I am on a bus on the way to school, listening to Nirvana’s In Utero on my cassette player (as a sort of tribute to Kurt) and staring up at the grey-coated sky through the window, which is stained with patches of moisture from the light rain. One of the characters in the book that I’m almost done reading is having a prefuneral-he is dying of cancer, and wants to attend his own funeral, so he gets his girlfriend and best friend together and listens to their eulogies devoted to him. A small part of me finds this narcissistic, but as I think about it, the entire concept of viewing life after death and the world existing without someone is too much to handle.
There is a specific sadness associated with death. It’s intertwined with a fear of oblivion and knowing that something inexorable exists, no matter how much we don’t want it to. Both living forever and dying are horrible in their own ways; there is no complete solution, which makes it worse.

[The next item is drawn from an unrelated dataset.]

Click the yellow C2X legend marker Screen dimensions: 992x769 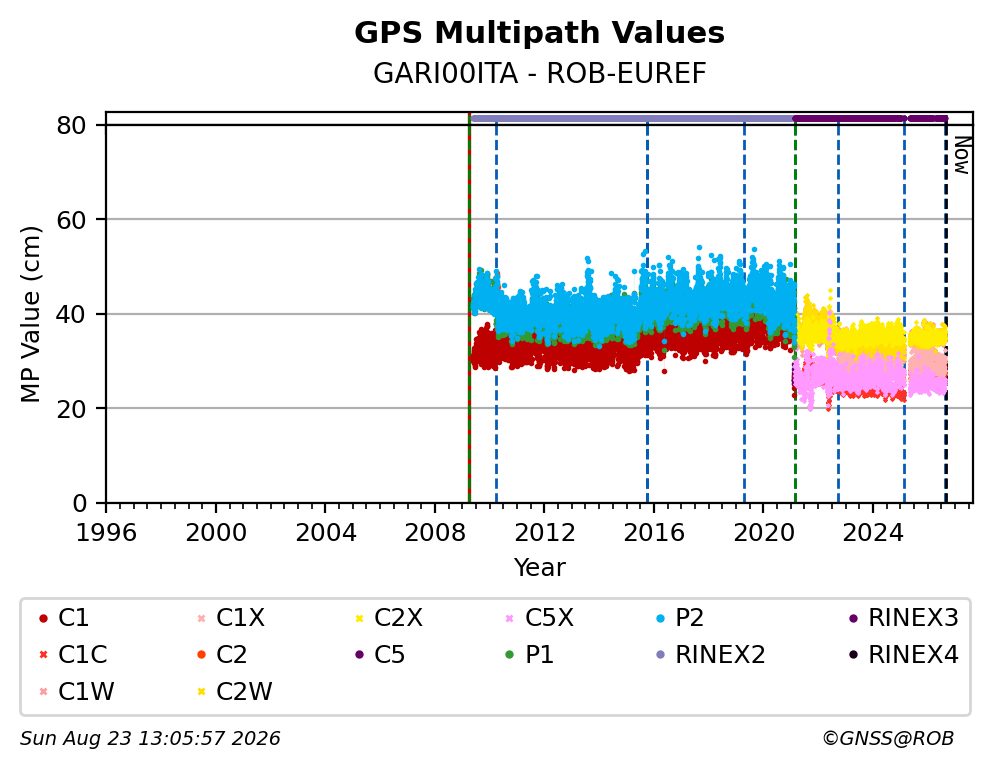pyautogui.click(x=359, y=618)
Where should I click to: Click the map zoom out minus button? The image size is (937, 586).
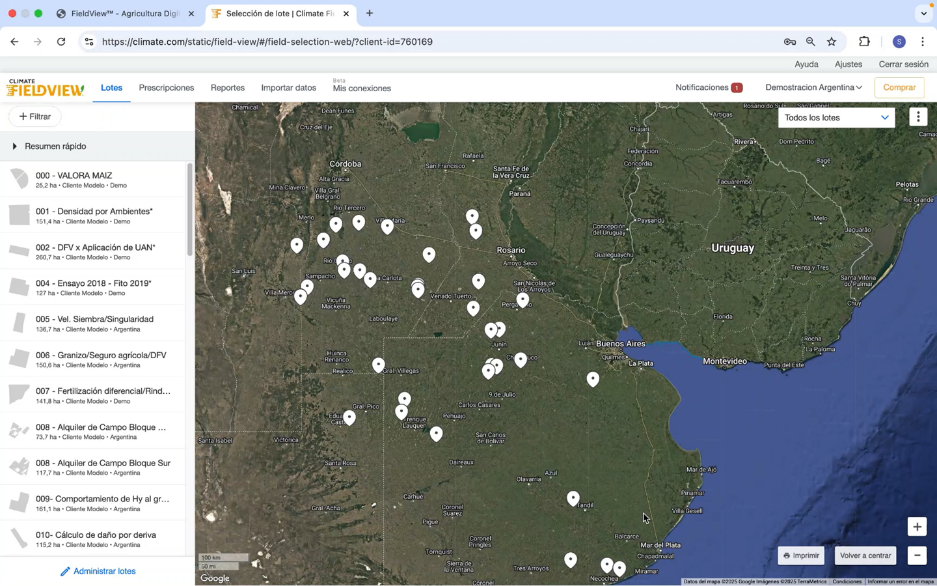point(916,555)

A while ago, I experienced the worst form of dejection that I have ever known. It was a time when I feared death yet never stop thinking about it. I didn’t want to die. I didn’t want anyone around me to die. While my other friends who battled with depression sought solace in suicide attempts and thoughts of ending their lives, I could only live, which I found hard to do when thinking about the future. It lasted for a few years, going on and off until I met with my school’s guidance counselor about it. It stopped after that, and now, for a few moments, it reappears. I cannot help it; I cry. I cry for Kurt. I cry for the character having the prefuneral and everyone who will have to eventually wake up in a world without him. I cry for the fourteen dead people that exist for each one of the living. I cry for the living as well, for having to know that this thing called death exists.

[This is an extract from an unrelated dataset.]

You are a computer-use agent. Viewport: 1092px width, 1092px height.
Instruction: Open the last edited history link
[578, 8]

“Look on the bright side, suicide…” I cry even more, thinking about how Kurt Cobain must have felt in those final moments. Did he think about how that final second on Earth would feel? Did he think about what would be waiting for him once the gunshot penetrated his brain?
The book that I was reading talked about leaving behind a legacy. When we die, who remembers us? When they die, too, are we lost, our ashes claimed by wind and blown away from existence? Did Kurt wonder if almost two decades after he died, people would listen to his music and cry? I can only wonder, like I do with everything else, as I step off the bus and into the rain.